Company provides updated safety and stability data

Impax Pharmaceuticals has resubmitted a new drug application (NDA) for Rytary (IPX066) to the FDA. The drug is an extended-release capsule formulation of carbidopa and levodopa for the symptomatic treatment of Parkinson’s disease (PD).

After discussions with the FDA, the company provided updated safety and stability information. The FDA will require an inspection of manufacturing facilities involved in the production of Rytary in connection with the resubmission. The agency has 14 calendar days to officially accept the NDA resubmission.

Results from three phase III studies of IPX066 — APEX-PD (in patients with early PD), ADVANCE-PD (in patients with advanced PD), and ASCEND-PD (in patients with advanced PD) — have been reported.

The APEX-PD trial was a randomized, double-blind, placebo-controlled, parallel-group, fixed-dose phase III study comparing IPX066 with placebo in patients with early PD. A total of 381 subjects in North America and Europe were randomly assigned to receive one of three doses of IPX066 or matching placebo administered orally three times per day for 30 weeks.

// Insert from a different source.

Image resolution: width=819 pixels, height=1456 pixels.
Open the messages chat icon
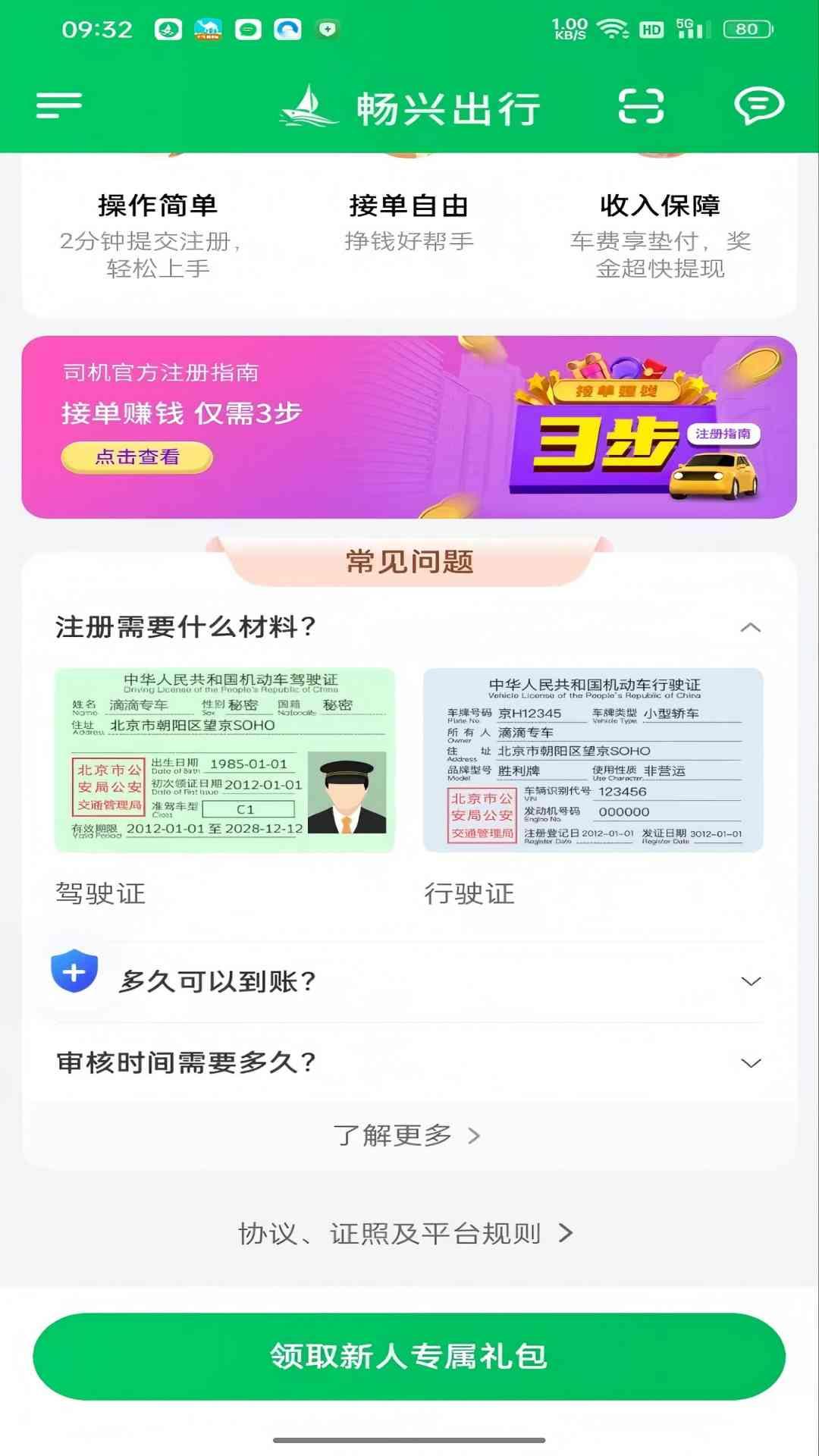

The study met its primary efficacy endpoint of a change from baseline in the sum of the United Parkinson’s Disease Rating Scale (UPDRS) Parts II and III score at the end of the study. The study also met several secondary endpoints, including the Clinician Global Impression of Change and the Patient Global Impression of Change. The most commonly reported adverse events in the IPX066 treatment arms included nausea, headache, and dizziness, which were consistent with carbidopa/levodopa products.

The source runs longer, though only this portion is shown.